We all share an innate human need to be heard. If retailers want to stay relevant, they can start by listening.
But how to listen in a physical space? It's not as easy as clicking on "Comments." Retailers need to get a little more creative.
So how about a suggestion box? Not so much. The original form of feedback solicitation, the suggestion box is an item of pure, passive humility. Your comments go into a black hole, where you will definitely never see them again. And it's a boring black hole! So suggestion boxes gather dust everywhere they live. Listening needs to be active, and it needs to be inviting.
If you think active listening in a retail space can't be done, check out this article about RanKing RanQueen, a shop in Tokyo. Based on sales data, they literally rank items in the store by category. They put a little "1" next to the number one toothbrush. And a "2" next to the number two toothbrush. And they only carry the top 5 toothbrushes! This store is listening every time the register rings. And it is sharing shoppers' feedback in a way that sways crowds. I mean, why would you buy the number 4 candy bar?

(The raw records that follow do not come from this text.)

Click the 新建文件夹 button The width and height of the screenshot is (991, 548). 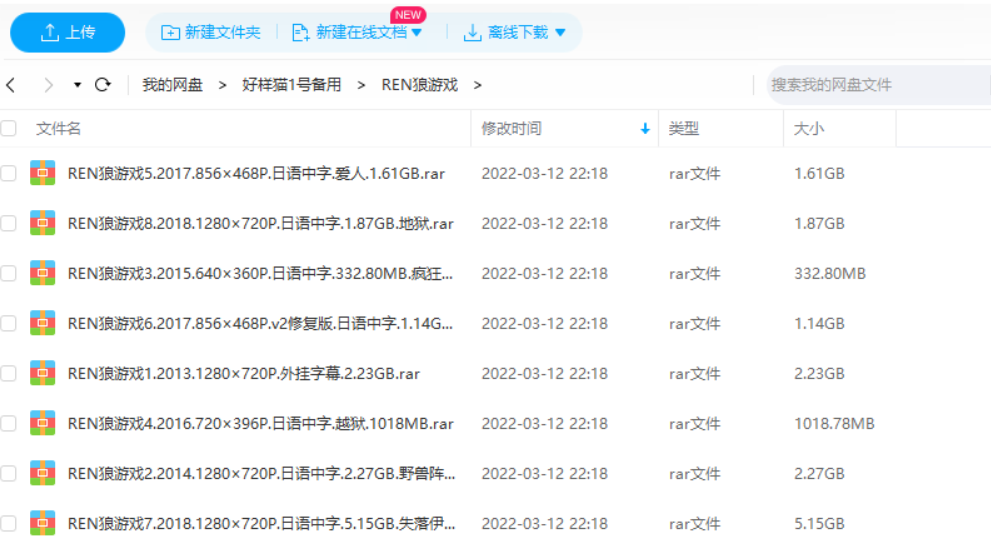[x=211, y=33]
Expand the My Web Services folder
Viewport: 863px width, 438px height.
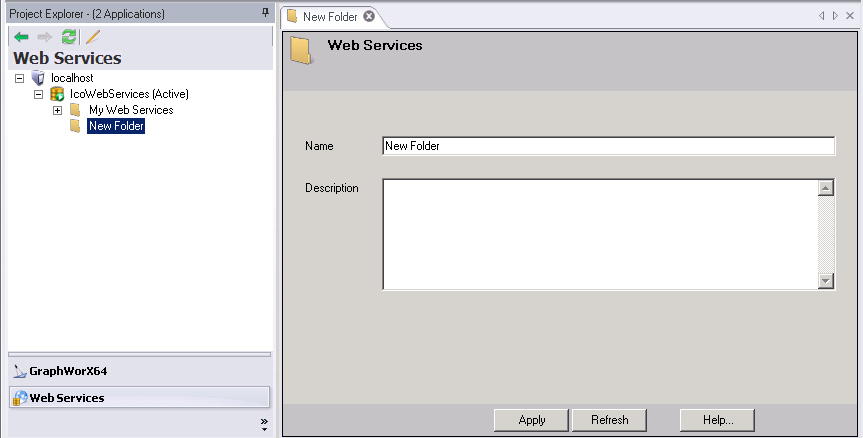point(57,110)
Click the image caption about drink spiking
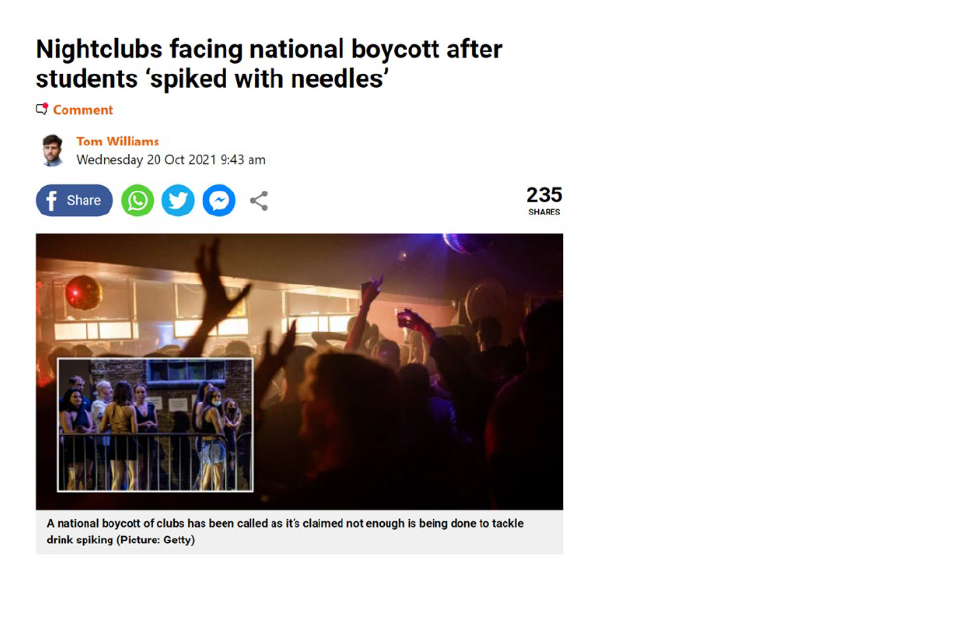Viewport: 960px width, 640px height. pyautogui.click(x=285, y=531)
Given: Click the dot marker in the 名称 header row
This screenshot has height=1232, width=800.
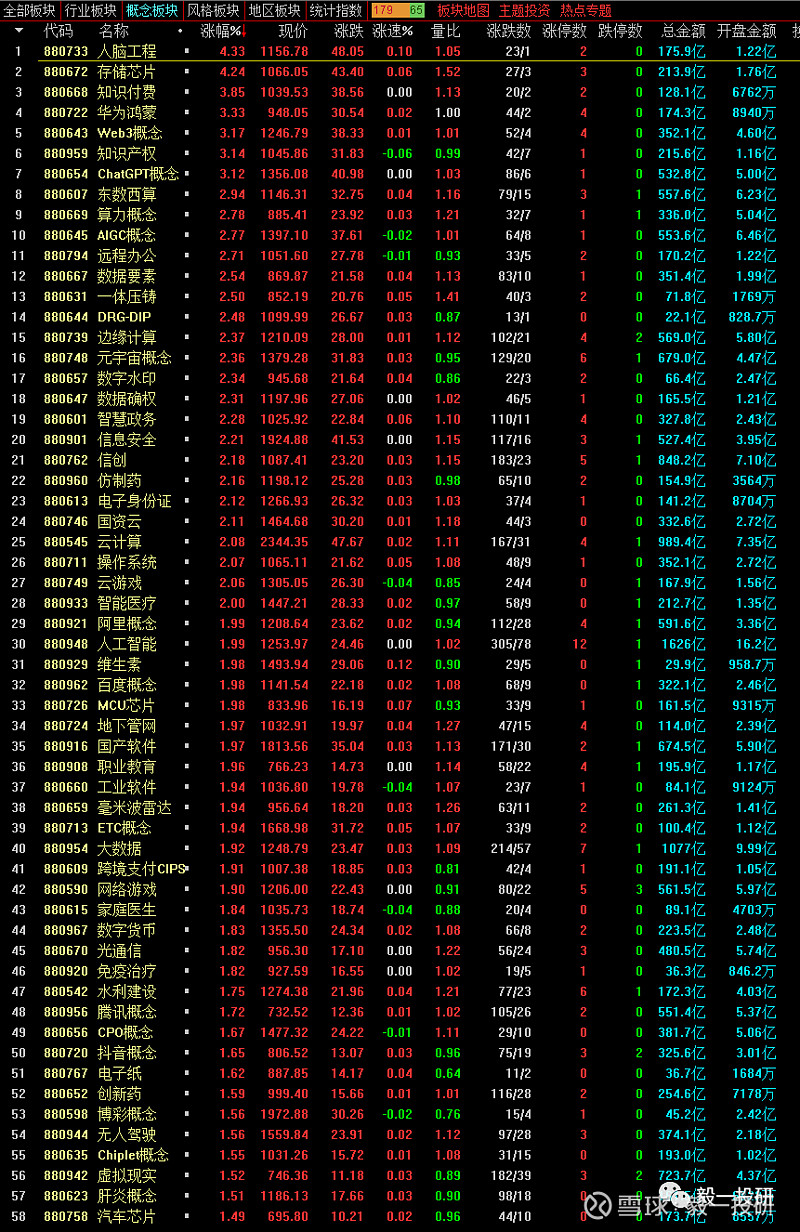Looking at the screenshot, I should (180, 31).
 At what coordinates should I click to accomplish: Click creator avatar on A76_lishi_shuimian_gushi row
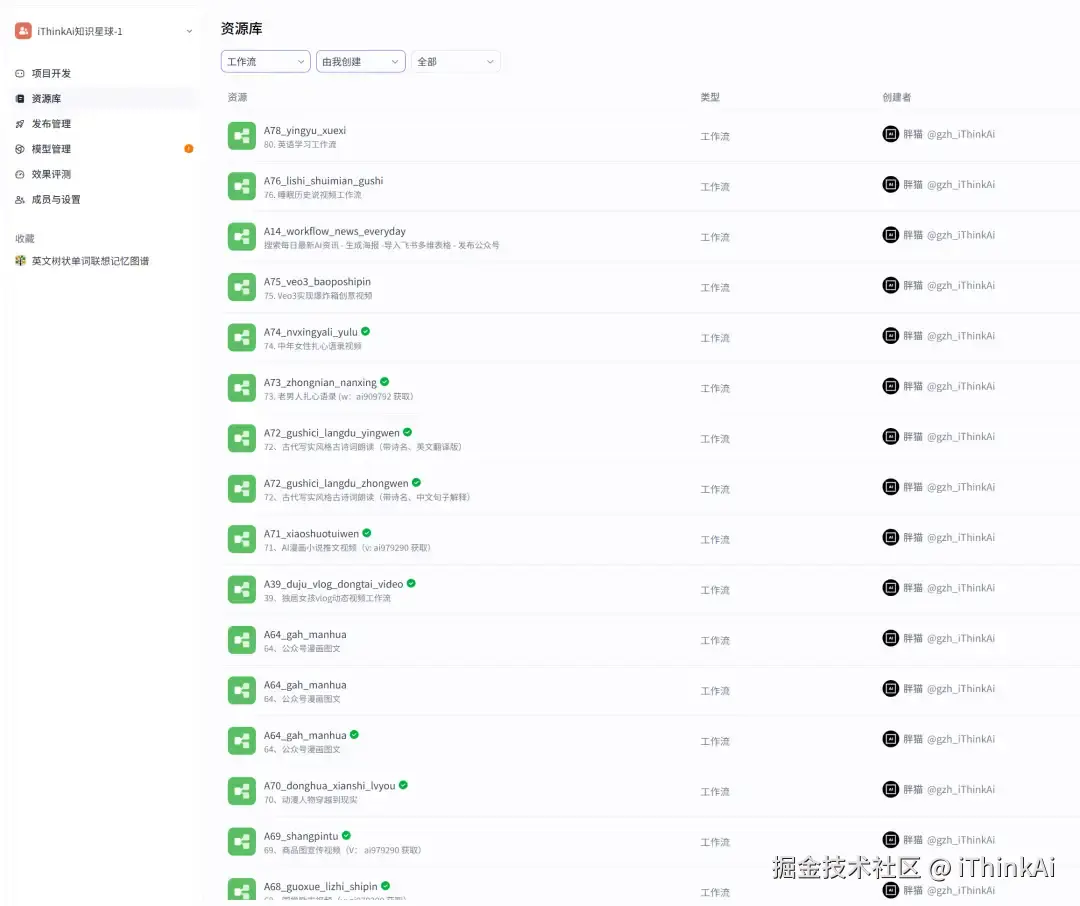point(891,185)
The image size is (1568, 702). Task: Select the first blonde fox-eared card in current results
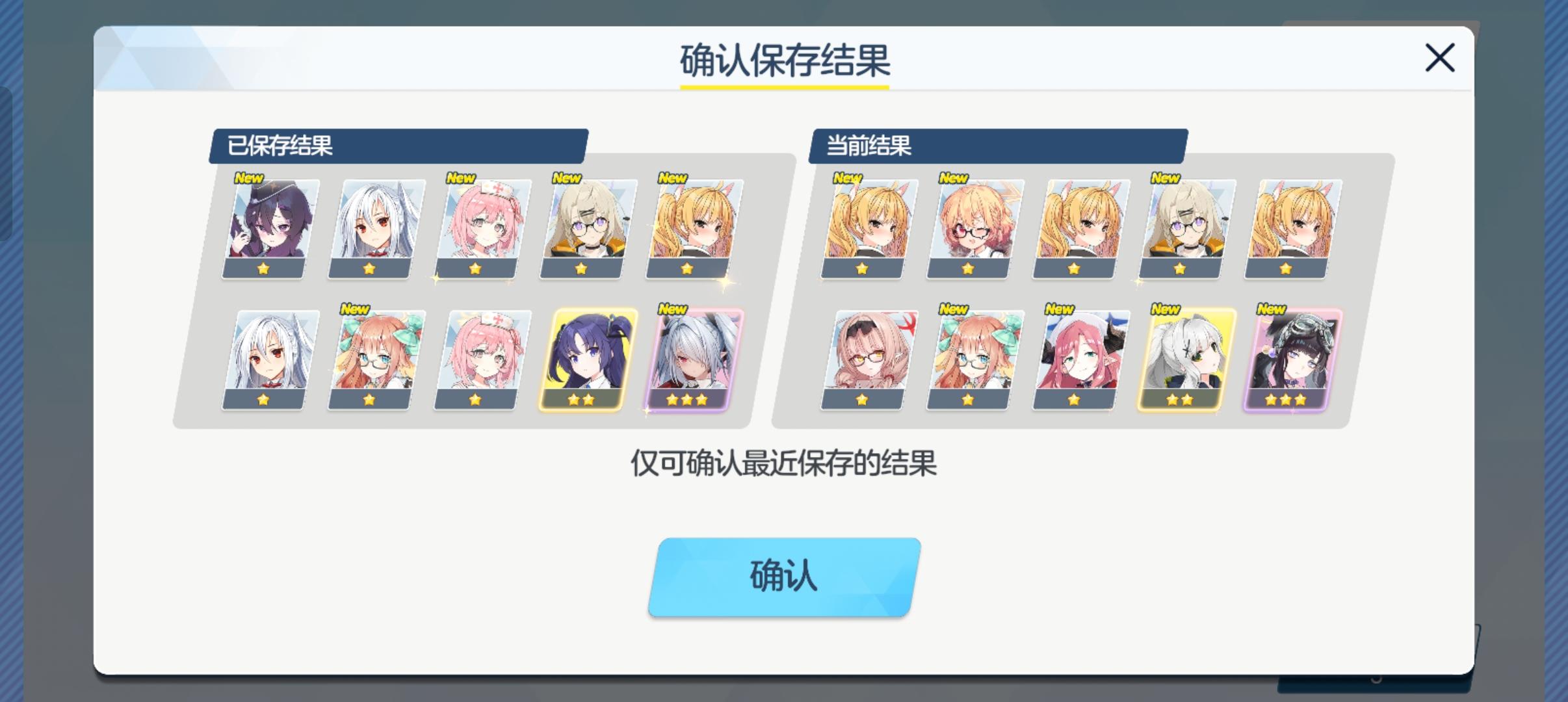pyautogui.click(x=869, y=229)
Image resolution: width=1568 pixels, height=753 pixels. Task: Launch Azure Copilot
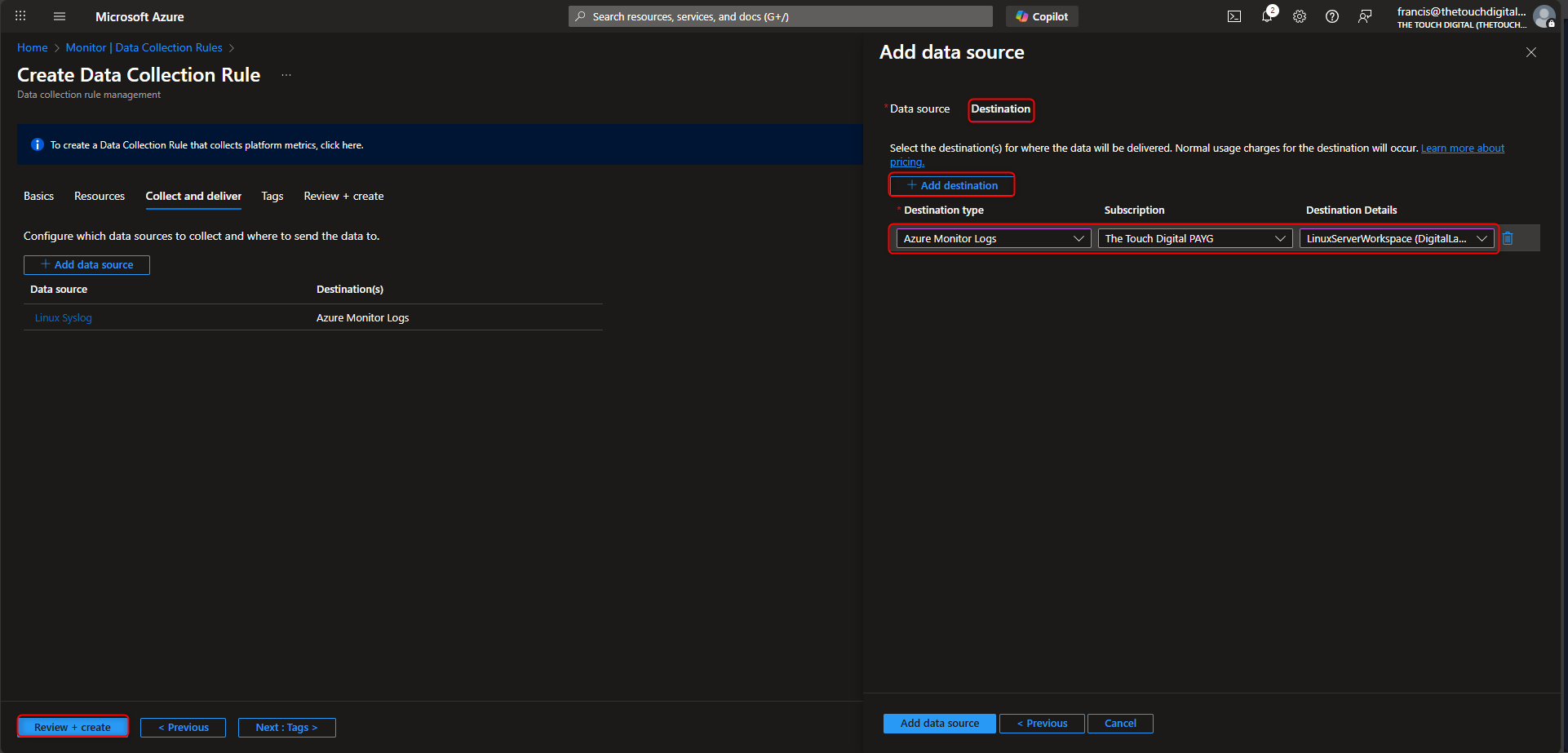tap(1042, 16)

This active listening is phenomenal, given the operational constraints that most retailers would whine about. But what this store is not doing is asking shoppers to go out of their way. And getting feedback to be appealing is a little harder. Hotels and restaurants hand out comment cards, but what's my motivation to fill these out? I'd be entered into a drawing? Again, not so much. If you want to hear what your shoppers have to say, make it inviting.
Peet's Coffee is doing just that. Their in-store bulletin board has a Polaroid camera, on and loaded, and a little tearpad with questions. What's your favorite Peet's drink? What's your best Peet's memory? Thoughtful, inspiring, borderline cheesy. But right on brand. Still, who's gonna stop and give feedback? What's my motivation?
My motivation is that Polaroids are fun. That there's nothing more fascinating to look at than another person's face. That I want to read about personal preferences because they are intimate. That I want to join this community because look how many people already have!
I don't know if Peet's is learning anything revolutionary about its products and services. But they are speaking their message loud and clear: "We are listening." And somehow, I felt closer to Peet's after writing about my chai tea latte. If some other coffee shop sold their products online, would I be interested? Maybe. But this retailer is holding onto its space in the mind of the consumer - not because it's convenient, or cheap, or even providing products I need, but because it's starting a dialogue.
If all retailers learned how to listen, I might buy my next book from a store.